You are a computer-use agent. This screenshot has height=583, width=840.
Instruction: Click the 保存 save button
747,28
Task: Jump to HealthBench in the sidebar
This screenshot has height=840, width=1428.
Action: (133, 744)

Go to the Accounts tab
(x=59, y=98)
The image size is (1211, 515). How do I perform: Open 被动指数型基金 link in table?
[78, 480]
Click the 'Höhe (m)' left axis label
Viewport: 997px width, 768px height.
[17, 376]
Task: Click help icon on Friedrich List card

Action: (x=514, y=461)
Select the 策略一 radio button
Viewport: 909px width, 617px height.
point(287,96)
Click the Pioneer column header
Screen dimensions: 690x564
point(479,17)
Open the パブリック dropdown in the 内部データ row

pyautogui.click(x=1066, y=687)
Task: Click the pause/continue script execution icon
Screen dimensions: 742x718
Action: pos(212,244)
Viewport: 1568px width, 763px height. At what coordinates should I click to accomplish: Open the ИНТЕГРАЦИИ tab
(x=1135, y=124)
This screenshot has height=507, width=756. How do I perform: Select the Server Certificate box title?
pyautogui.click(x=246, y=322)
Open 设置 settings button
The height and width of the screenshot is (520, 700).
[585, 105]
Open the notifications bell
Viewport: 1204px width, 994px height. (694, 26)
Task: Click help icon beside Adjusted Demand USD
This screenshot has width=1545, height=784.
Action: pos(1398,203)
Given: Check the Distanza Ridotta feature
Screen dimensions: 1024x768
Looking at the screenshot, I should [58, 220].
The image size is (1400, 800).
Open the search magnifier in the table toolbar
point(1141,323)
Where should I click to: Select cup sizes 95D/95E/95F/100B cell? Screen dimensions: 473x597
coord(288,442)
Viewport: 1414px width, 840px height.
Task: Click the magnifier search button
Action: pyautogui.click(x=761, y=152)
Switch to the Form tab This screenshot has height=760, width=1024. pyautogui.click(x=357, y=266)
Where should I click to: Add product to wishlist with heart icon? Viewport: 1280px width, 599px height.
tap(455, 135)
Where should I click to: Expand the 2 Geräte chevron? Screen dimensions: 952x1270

__DIRECTIONS FOR THIS TASK__
Of the lines above, extract only those from the line with "Screen dimensions: 690x564" to the line with "Task: Click help icon beside", both included, exactly as written.

__OUTPUT BELOW__
Screen dimensions: 690x564
point(479,17)
Open the パブリック dropdown in the 内部データ row

pyautogui.click(x=1066, y=687)
Task: Click the pause/continue script execution icon
Screen dimensions: 742x718
Action: pos(212,244)
Viewport: 1568px width, 763px height. At what coordinates should I click to accomplish: Open the ИНТЕГРАЦИИ tab
(x=1135, y=124)
This screenshot has height=507, width=756. How do I perform: Select the Server Certificate box title?
pyautogui.click(x=246, y=322)
Open 设置 settings button
The height and width of the screenshot is (520, 700).
[585, 105]
Open the notifications bell
Viewport: 1204px width, 994px height. (694, 26)
Task: Click help icon beside Adjusted Demand USD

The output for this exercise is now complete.